Bijbelse encyclopedie

Prof. dr. F.W. Grosheide (1950)

Gepubliceerd op 17-04-2025

CHRYSOPRAAS

betekenis & definitie

Hebr. sjoham. Deze edelsteen komt in het O.T. voor Gen. 2 : 12, Ex. 25 : 7; 28 : 9, 20; 35 : 9, 27; 39 : 6, 13; 1 Kron. 29 : 2; Job 28 : 16; Ez. 28 : 13; zie in het N.T.

Openb. 21 : 20. De oude vertalingen hebben òf onyx òf sardonyx (zo St.Vert., doch deze heeft Job 28 : 16: schoham) òf sardius òf beril. Men zal echter moeten denken aan de c.: een groene edelsteen, een kwartssoort. De c. werd vnl. als zegelsteen gebruikt en stond om zijn fraaie kleur, die van appelgroen, geelachtig groen tot blauwachtig gaat, en om zijn zeldzaamheid, in hoog aanzien. De Egyptenaren kenden hem, en de Israëlieten kunnen hem bij hun uittocht uit Egypte hebben meegenomen.
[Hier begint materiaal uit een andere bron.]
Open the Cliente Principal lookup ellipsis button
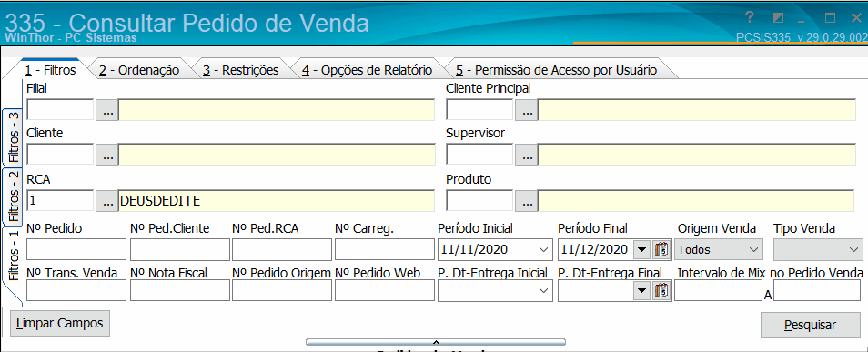527,110
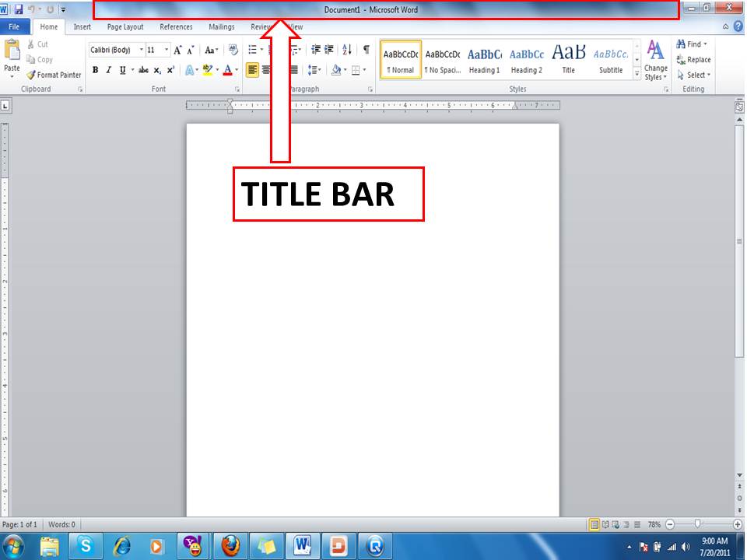Switch to the Page Layout ribbon tab
The height and width of the screenshot is (560, 747).
point(125,26)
Er waren twee c. stenen met de namen der zonen van Israël daarop gegraveerd, in gouden kassen ingevat, op de schouderstukken van de efod van de hogepriester. Bovendien was de c. de 2e steen van de 4e rij edelstenen op ’t borstschild van de hogepriester. Zie J. Bolman, De edelstenen uit den Bijbel (1938), bl. 62—68.